先週末の日本サッカー界では、番狂わせが頻発した。いずれもJ2クラブが起こしたものだったが、そのアップセットにはJリーグ…

 先週末の日本サッカー界では、番狂わせが頻発した。いずれもJ2クラブが起こしたものだったが、そのアップセットにはJリーグ全体のレベルアップが示されている。サッカージャーナリスト・後藤健生が考察する。

■世紀の大番狂わせを起こした甲府

 J2リーグ18位のヴァンフォーレ甲府がJ1リーグ3位のサンフレッチェ広島を破るという超級の「下剋上」が起こった天皇杯全日本選手権大会決勝。「J2チームの優勝は2011年のFC東京以来」だそうだが、2011年のFC東京はJ2リーグで優勝して昇格を決めている。

 その点、J2リーグでも低迷している甲府の優勝はまさに“世紀の大番狂わせ”と言っていい。

 天皇杯決勝が行われたため、この週末J1は試合がなかったが、J2リーグは第41節が一斉に行われ(FC町田ゼルビア対甲府戦は延期)、アルビレックス新潟の優勝と横浜FCの2位が決定。両チームのJ1昇格が確定した。

 しかし、J2リーグでもこの週末はアップセットが続出した。

 まず、10月15日の土曜日にはJ2リーグ優勝に王手をかけていた新潟が東京ヴェルディに敗れて優勝は持ち越しとなった。優勝決定の場面を見届けようと味の素スタジアムには約7000人と言われる新潟サポーターが詰めかけたのだが、歓喜の瞬間は訪れることがなかった。

■横浜FCを取り巻いた複雑な状況

 翌日曜日。天皇杯決勝と同じ10月16日にはJ1昇格に王手をかけ、まだ逆転優勝の可能性も残す横浜FCがホームのニッパツ三ツ沢球技場にツエーゲン金沢を迎えた。前節、やはりホームでの大分トリニータ戦に敗れて「J1昇格」を決められなかった横浜FC。金沢に勝って喜びの瞬間を目撃しようと三ツ沢のスタンドも8000人を超えるサポーターで埋まった。

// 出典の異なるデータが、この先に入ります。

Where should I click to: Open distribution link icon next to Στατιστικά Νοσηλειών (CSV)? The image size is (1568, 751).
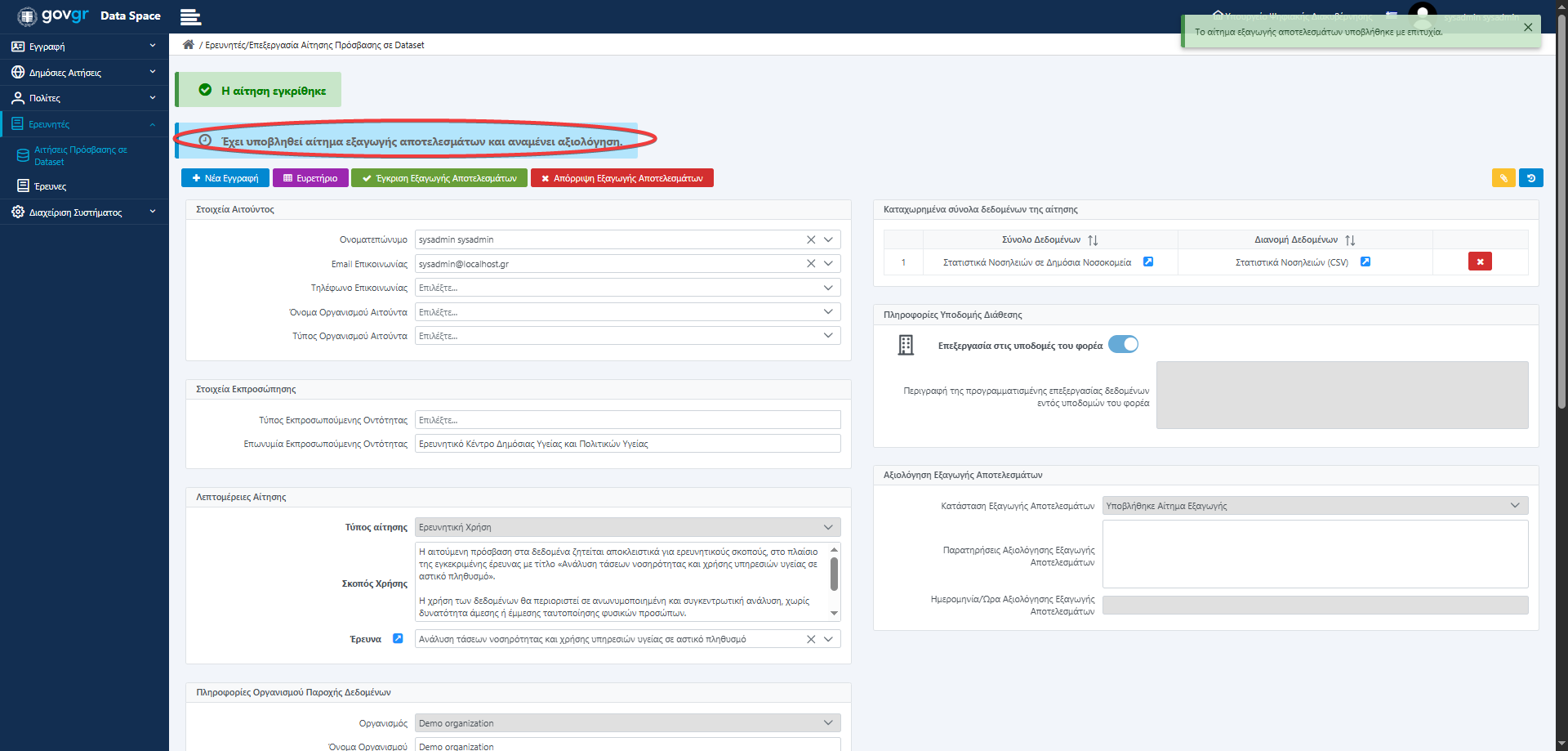pos(1365,262)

 ところが、18時の試合開始を前に3位に付けていたファジアーノ岡山ブラウブリッツ秋田にまさかの逆転負けを喫したことで、横浜FCの昇格がキックオフを待たずに決まってしまったのだ。

 そして、「J1昇格決定」によって気が緩んだのではないだろうが、横浜FCは金沢に3点を先取され、後半追い上げを見せたものの2対3で敗戦となり、そして、その瞬間に新潟のJ2優勝も決まってしまった。

 こうして、各チームともライバルの敗戦によって優勝・昇格が決まるというなんとも拍子抜けする形になってしまったのだが、J2リーグではFC琉球いわてグルージャ盛岡の降格を含めてほとんどの順位が決定。残る興味はJ1参入プレーオフをめぐる6位争いだけとなった。

 J1リーグでも優勝決定を目前にして横浜F・マリノスが足踏みを続けており、天皇杯決勝でも絶対有利のはずの広島が敗れた。やはり優勝あるいは昇格決定という心理的な重圧が選手たちの足を止めてしまうのだろう……。

 そして、それは川崎フロンターレの連覇が始まるまでJリーグで毎年のように見られた光景だった。

■スタイルを作り上げた新潟

 さて、今シーズンのJ2リーグは開幕直後から新潟と横浜FCの首位争いが続いた。この両チームが図抜けた存在だったことは間違いない。

 敗れはしたものの、第41節の東京V戦も新潟はそのスタイルを存分に発揮していた。

 新潟は、アルベルト・プッチ・オルトネダ前監督(現、FC東京監督。東京での登録名はアルベル)が作り上げ、松橋力蔵現監督がそれをうまく継承した典型的なポゼッション志向のサッカーだ。

 今シーズンの途中でエースの本間至恩がベルギーのクラブ・ブルッヘに移籍(セカンドチームのNXTでプレー)。さらに9月には高木善朗が右ひざの前十字靱帯損傷の重傷を負ったことで決定力という意味では影響を受けたものの、ポゼッション・スタイルは揺るぎない。

 けっして前に急がずに正確に蹴って止めるを繰り返し、相手の守備網に穴を見つけると一気にスピードアップ。そして、攻撃が滞ったら、躊躇なく自陣まで戻してやり直す……。その繰り返し。ちょうど、風間八宏監督の下で強化が進んできたころの川崎を彷彿させるようなサッカーだ。